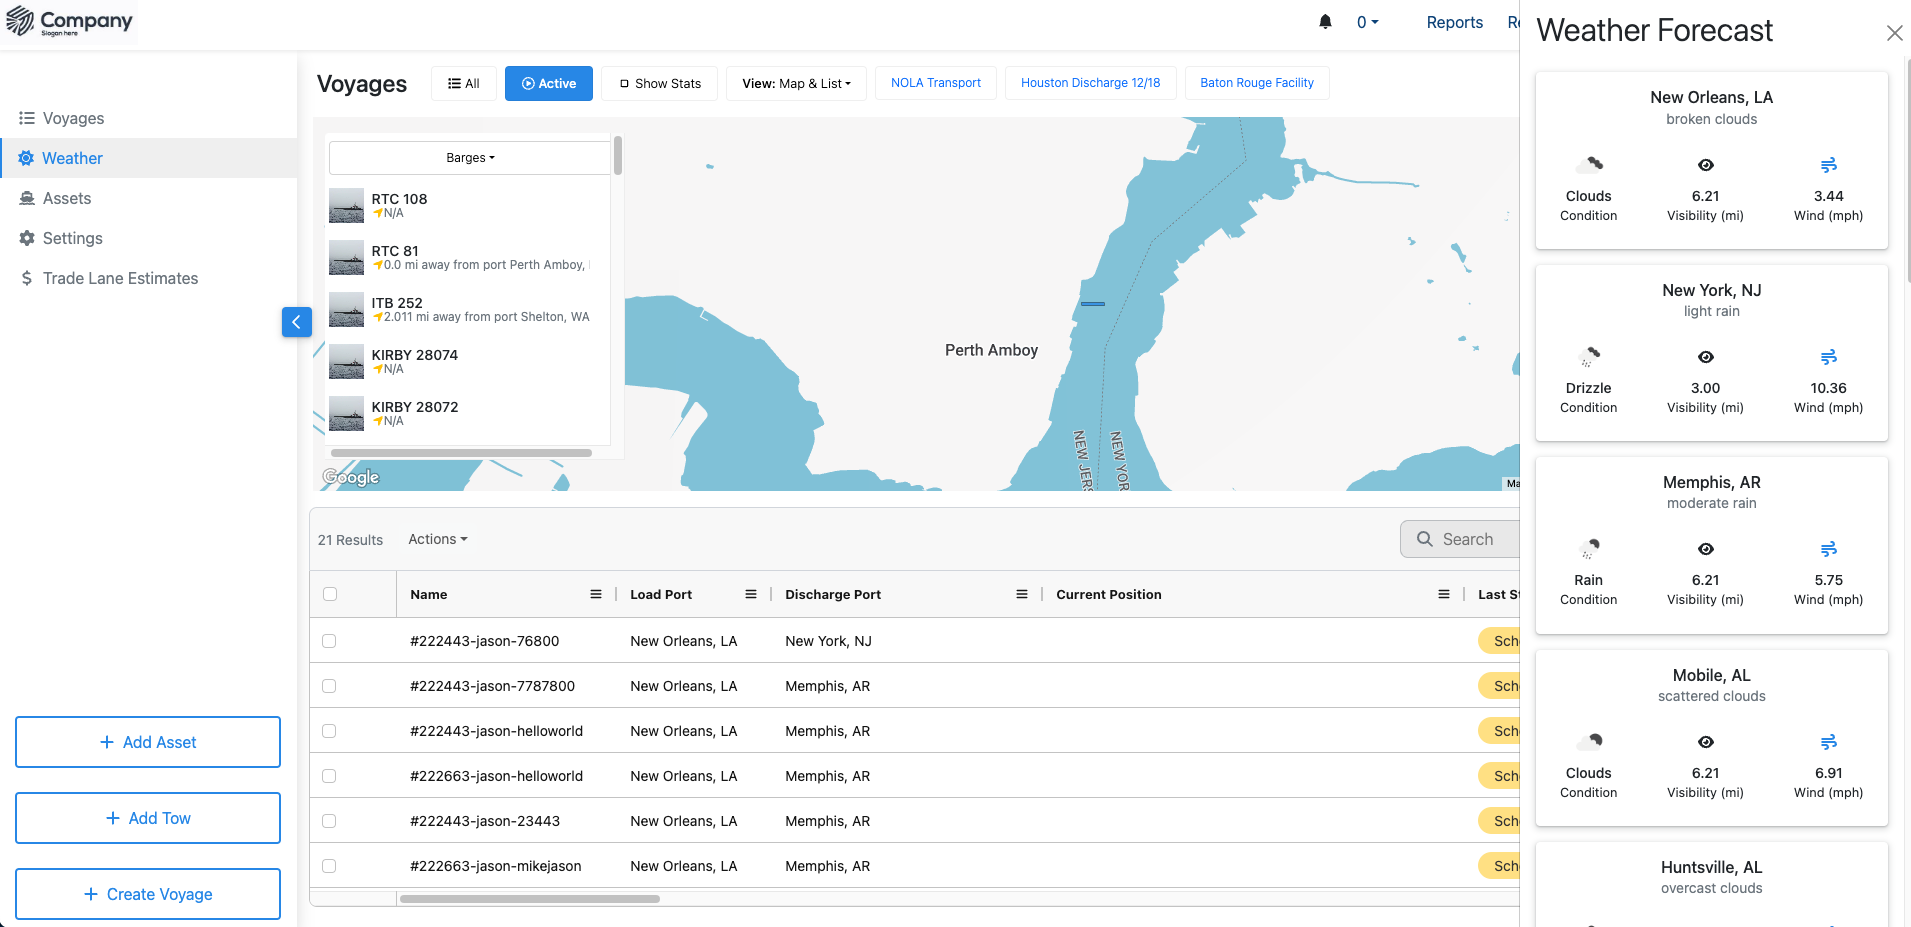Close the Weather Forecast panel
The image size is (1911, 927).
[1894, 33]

* * *

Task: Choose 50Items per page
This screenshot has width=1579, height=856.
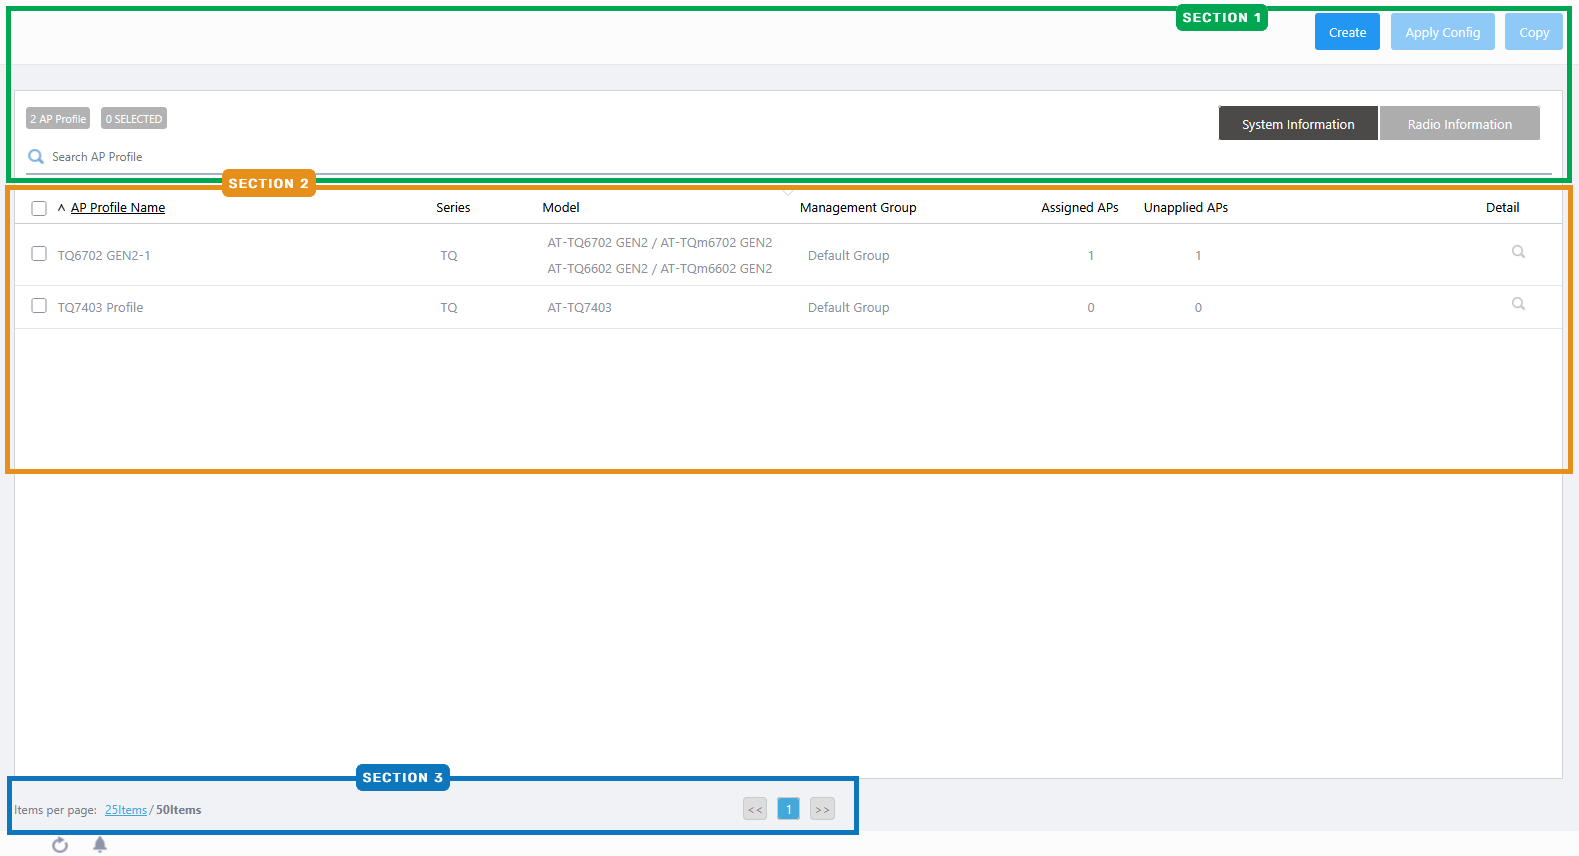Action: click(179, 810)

### WRITTEN PROBLEM
Put the records from the line containing "Task: Choose 50Items per page" through the line containing "Action: click(179, 810)", both included, into a numbered list with no blank lines. Leave the pictures out.

### FULL OUTPUT
1. Task: Choose 50Items per page
2. This screenshot has width=1579, height=856.
3. Action: click(179, 810)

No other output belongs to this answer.